S Styles - Reserved & People
S Styles usually work for a win-win and want everyone to be happy and to get along with each other. Probably the most self-sacrificing of the DISC types and will put the needs of others first - They generally love their family time together and want it to be harmonious and happy.
C Styles - Reserved & Task
C’s are quieter and pensive, preferring to sit back and think things through. They probably won’t express their happiness or unhappiness as they often prefer to internalise their thoughts and feelings.
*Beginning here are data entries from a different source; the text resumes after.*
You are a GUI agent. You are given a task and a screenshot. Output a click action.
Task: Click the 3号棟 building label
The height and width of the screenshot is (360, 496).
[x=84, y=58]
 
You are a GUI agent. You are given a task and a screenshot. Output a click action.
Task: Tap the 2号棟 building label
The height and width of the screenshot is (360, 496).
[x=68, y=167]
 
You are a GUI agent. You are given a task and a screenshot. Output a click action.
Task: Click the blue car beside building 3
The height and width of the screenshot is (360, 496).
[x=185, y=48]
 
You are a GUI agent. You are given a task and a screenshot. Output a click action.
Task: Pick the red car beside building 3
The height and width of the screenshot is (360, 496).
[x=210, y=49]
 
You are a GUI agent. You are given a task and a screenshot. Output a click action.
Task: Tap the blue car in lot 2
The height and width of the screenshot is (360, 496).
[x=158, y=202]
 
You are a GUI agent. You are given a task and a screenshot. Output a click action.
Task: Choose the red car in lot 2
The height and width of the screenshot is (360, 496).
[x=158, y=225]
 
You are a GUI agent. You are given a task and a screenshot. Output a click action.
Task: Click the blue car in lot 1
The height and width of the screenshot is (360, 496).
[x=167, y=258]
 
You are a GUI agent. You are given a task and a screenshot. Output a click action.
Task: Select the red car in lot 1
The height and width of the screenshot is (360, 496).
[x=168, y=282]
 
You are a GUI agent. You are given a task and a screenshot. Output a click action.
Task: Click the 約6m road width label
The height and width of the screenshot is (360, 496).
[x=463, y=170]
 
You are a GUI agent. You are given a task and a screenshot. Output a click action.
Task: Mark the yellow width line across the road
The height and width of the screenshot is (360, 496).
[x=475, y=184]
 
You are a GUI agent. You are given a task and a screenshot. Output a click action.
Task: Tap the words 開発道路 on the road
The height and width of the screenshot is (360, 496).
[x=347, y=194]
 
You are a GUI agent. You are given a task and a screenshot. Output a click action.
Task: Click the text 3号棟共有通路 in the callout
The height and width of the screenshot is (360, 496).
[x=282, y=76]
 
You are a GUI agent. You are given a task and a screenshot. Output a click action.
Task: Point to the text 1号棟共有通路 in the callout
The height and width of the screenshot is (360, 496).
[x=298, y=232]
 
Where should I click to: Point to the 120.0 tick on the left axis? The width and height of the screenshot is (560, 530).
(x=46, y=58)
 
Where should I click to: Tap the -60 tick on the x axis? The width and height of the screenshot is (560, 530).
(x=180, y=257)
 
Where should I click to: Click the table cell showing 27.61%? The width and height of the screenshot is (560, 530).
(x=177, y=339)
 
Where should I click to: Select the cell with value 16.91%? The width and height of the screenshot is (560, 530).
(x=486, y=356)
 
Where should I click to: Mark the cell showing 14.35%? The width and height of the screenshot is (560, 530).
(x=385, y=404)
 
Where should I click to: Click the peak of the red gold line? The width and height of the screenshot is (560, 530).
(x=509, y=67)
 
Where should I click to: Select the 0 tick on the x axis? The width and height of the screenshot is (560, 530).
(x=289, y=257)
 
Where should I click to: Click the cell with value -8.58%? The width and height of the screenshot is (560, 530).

The great news is, if there is a present that requires some assembly - these people are your best bet for a successful assembly outcome!
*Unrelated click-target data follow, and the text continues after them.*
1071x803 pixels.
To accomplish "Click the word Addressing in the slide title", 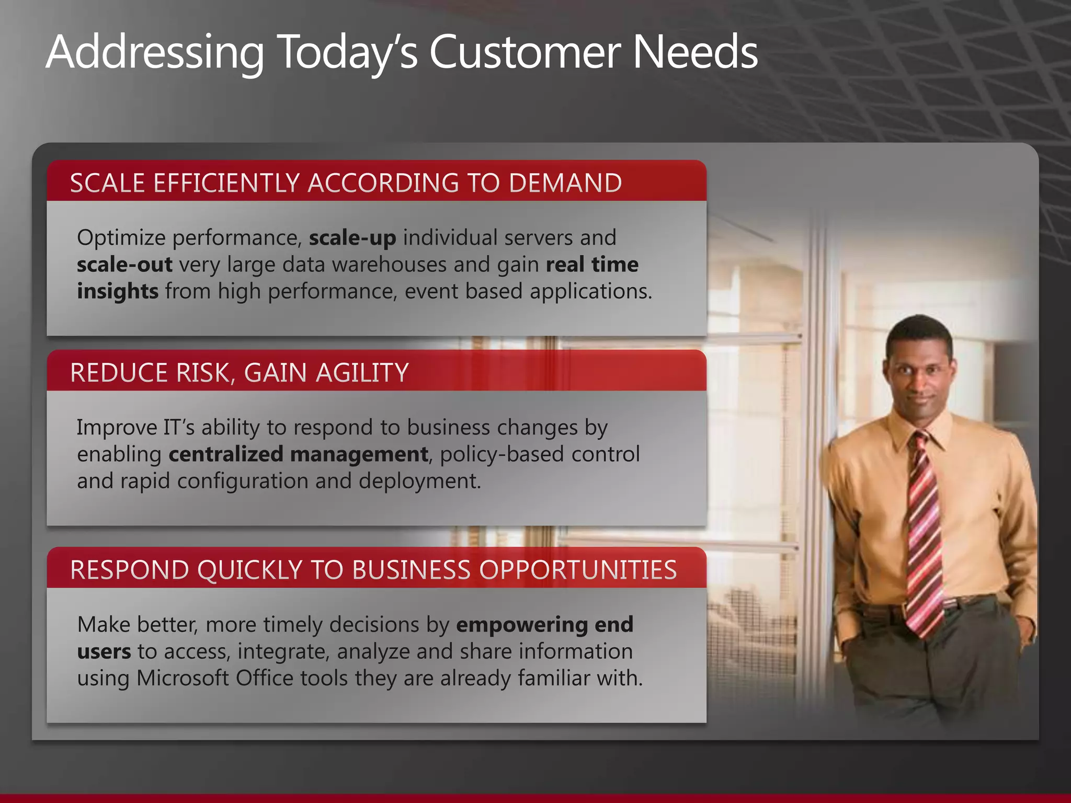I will click(x=155, y=52).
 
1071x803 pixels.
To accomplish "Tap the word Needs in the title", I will click(x=696, y=52).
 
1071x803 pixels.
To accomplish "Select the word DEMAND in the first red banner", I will click(x=565, y=183).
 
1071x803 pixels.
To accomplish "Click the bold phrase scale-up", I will click(x=352, y=238).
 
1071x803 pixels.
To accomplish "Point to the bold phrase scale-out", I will click(x=124, y=265).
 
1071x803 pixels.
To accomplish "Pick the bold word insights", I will click(x=118, y=291).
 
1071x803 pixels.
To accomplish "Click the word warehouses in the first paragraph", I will click(x=389, y=265).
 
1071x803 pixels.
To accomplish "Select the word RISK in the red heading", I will click(x=202, y=373).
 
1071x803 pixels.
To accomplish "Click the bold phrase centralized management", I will click(x=298, y=454).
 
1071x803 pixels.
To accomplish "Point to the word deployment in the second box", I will click(x=418, y=481).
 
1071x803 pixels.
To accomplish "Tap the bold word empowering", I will click(x=522, y=625).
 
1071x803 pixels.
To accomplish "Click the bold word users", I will click(x=104, y=651).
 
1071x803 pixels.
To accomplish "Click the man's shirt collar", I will click(x=920, y=429).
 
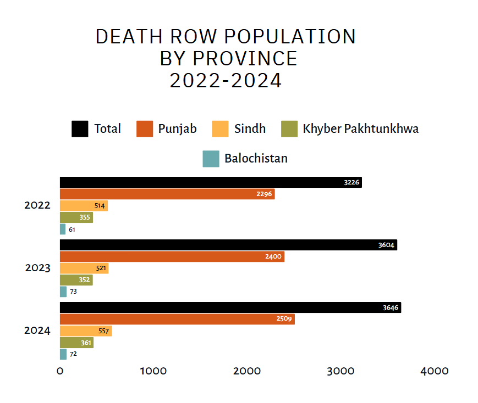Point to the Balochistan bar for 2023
point(63,292)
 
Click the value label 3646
point(391,308)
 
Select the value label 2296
point(264,194)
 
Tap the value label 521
point(101,268)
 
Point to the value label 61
point(72,230)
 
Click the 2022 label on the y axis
point(37,205)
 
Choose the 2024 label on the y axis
point(37,331)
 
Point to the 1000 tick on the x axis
point(153,371)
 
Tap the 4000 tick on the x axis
point(435,371)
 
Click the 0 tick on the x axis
point(60,371)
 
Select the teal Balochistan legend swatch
point(211,159)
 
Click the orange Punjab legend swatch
point(144,129)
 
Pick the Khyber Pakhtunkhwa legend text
point(361,129)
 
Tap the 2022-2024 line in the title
point(226,81)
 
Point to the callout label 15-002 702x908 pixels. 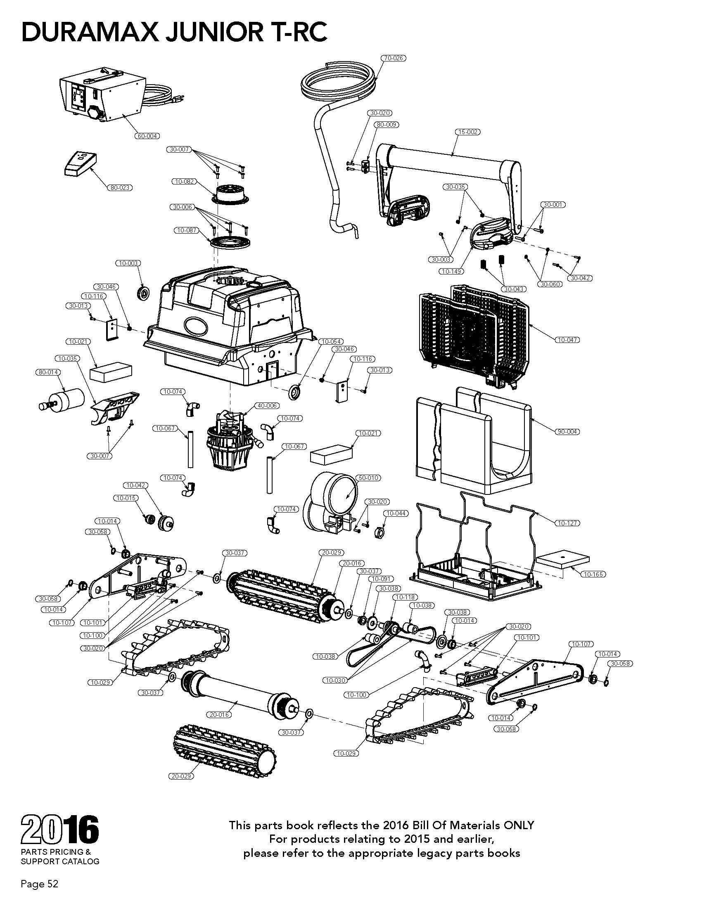467,132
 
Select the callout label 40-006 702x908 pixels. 267,405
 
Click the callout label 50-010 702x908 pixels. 369,478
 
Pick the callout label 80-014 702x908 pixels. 48,372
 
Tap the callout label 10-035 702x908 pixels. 68,358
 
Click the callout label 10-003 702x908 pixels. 128,263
WARNING – there are TOXIC people who don’t really fall into these categories – [but usually inhabit D’s and I’s categories] –Narcissists are VERY hard work [arrogant, lack of empathy & consideration, excessive need for admiration, cocky, manipulative, selfish, patronising, demanding] and those on the milder end of the psychopath spectrum can be really awkward to ‘neutralise' because they enjoy making others feel they aren’t having a good time because OTHER PEOPLE aren’t satisfying their needs – and therefore ‘others’ are responsible for any bad behaviour they may exhibit [they are superficially/selfishly charming, lack empathy, don’t care who they hurt if it means they get what they want, inflated sense of self, make others feel guilty, erratic/unpredictable] – all you can do is neutralise their influence by either not inviting them in the first place’ or if you really feel they have to be invited then refusing to respond negatively to their barbed comments [try constantly asking them Qs about what it is they are finding difficult rather than ‘agreeing’ – look for ‘exceptions’ to their tales of mistreatment etc] or you could just leave [or ask them to leave....?]
5. Modify to manage
Once you have identified the DISC behavioural style of yourself and others you will be well on the way to understanding their communication preferences and putting them at their ease. Choosing to adapt your style to those you are engaging with will help to ensure that this Christmas has a better chance of being a happier one for all.